# [INSTRUCTIONS FOR THE TASK]
Print the records below word for word, but leave out the pictures.

....

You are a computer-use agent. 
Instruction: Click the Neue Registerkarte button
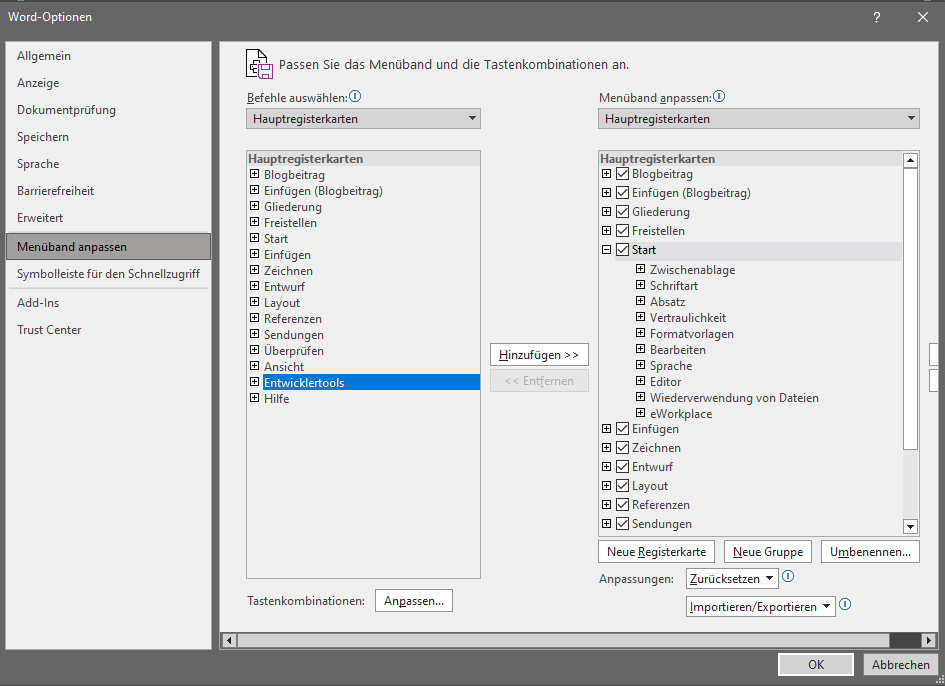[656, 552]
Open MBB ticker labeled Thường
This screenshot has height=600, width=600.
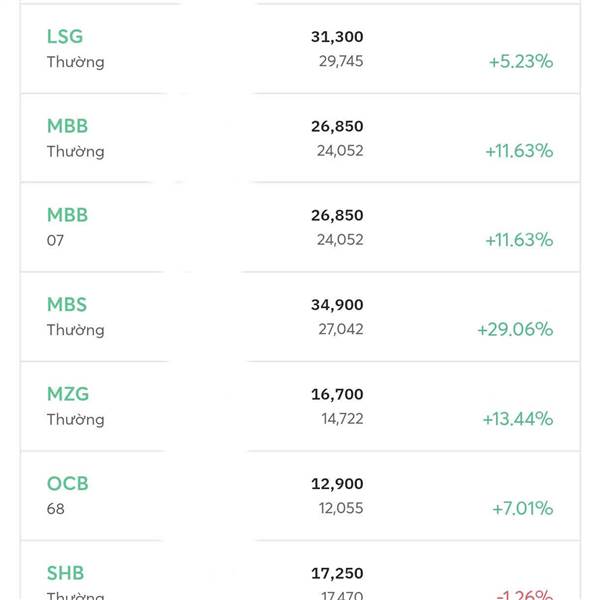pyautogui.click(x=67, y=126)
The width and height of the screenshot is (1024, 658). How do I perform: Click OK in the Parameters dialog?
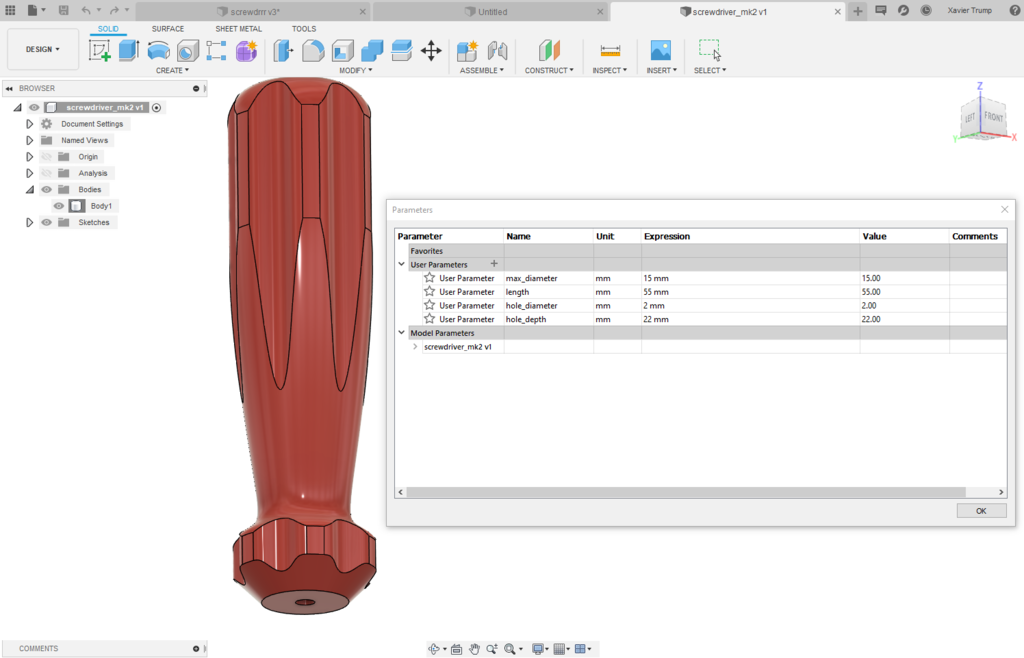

....

# [SOLVED EXERCISE]
You are a computer-use agent. 
Instruction: Click the Neue Registerkarte button
[656, 552]
Open MBB ticker labeled Thường
This screenshot has height=600, width=600.
pyautogui.click(x=67, y=126)
The width and height of the screenshot is (1024, 658). How do I perform: Click OK in the Parameters dialog?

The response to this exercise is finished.